The delegation, led by veteran star Amitabh Bachchan, will be honored during a tribute ceremony on Saturday, December 1st .
The festival will also pay tribute to icon of Indian cinema, director Yash Chopra, who passed away earlier this year, and will screen his last film, Jab Tak Hai Jaan staring Shah Rukh Khan, Katrina Kaif and Anushka Sharma, in the presence of Shah Rukh Khan.
More than 80 films representing 21 nationalities will be screened during the festival. As in each of the past 11 editions, the focus of the official competition, made up of 15 films, is Discovery. Many of them are debut or sophomore films, say the festival organizers.
The films in competition this year include two Moroccan movies, namely Horses of God (Ya Khayl Allah) by Nabil Ayouch and Zéro by Nour-Eddine Lakhmari.
The “Coup de Coeur” competition features today’s Moroccan filmmaking, reaching maturity. “Al Bayra” by Mohammed Abderrahman Tazi, “Elle est diabétique 3” by brothers Noury and “Malak” by Abdeslam Kelai will vie for this “Coup de Coeur” competition award.
The out of competition films present the essence of filmmakers reaching out to their audiences, while the Cinécoles short film competition reveals tomorrow’s Moroccan filmmakers.

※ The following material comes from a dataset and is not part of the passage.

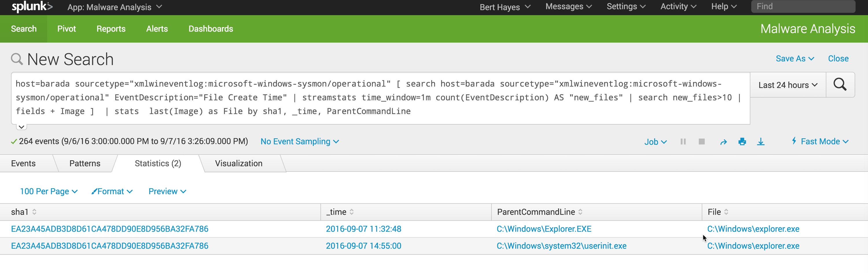The width and height of the screenshot is (868, 273).
Task: Open the Dashboards menu item
Action: [211, 29]
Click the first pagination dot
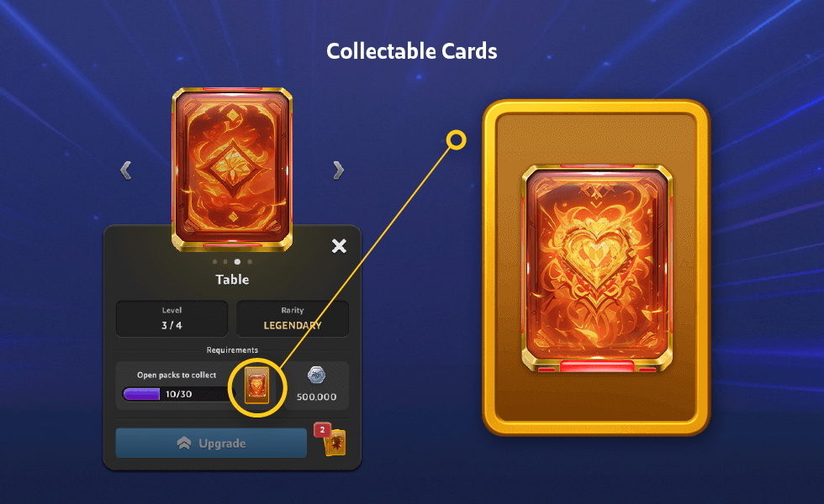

The FIFM is actually not only a great film competition, but also a privileged space for debate, creativity and learning as it provides a platform for young filmmakers through Cinécoles and Maters class.

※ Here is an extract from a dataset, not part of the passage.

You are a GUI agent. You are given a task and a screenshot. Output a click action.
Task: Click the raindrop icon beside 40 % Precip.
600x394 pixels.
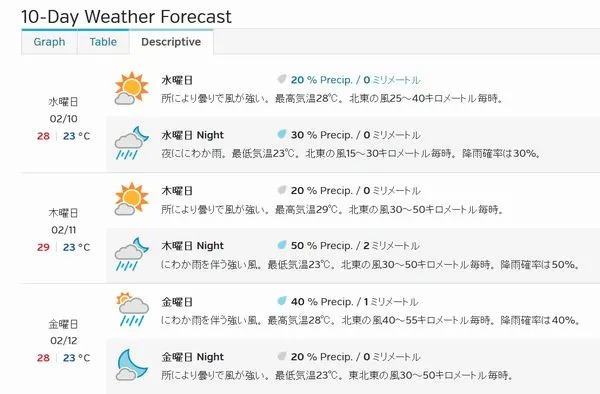(282, 301)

It was during the 2007 FIFM that the Master Class concept was born, when legendary Martin Scorcese gave the first course, while the Cinécoles short film competition was inaugurated at the 10th FIFM in 2010. The competition is open to students in Moroccan cinema institutes and film schools. With this short film competition, the FIFM Foundation wishes to develop a place for creativity and job opportunities for budding filmmakers, as well as create a real platform during the Festival to foster exchanges between seasoned professionals and young directors. It is also a unique opportunity to introduce “student cinema” in Morocco as part of a prestigious event. In 2012, the prize will be awarded for the third time.
Thus, the Marrakech International Film Festival proves it is a vital part of cinematic creation as it is a festival enjoyed by all cinema lovers.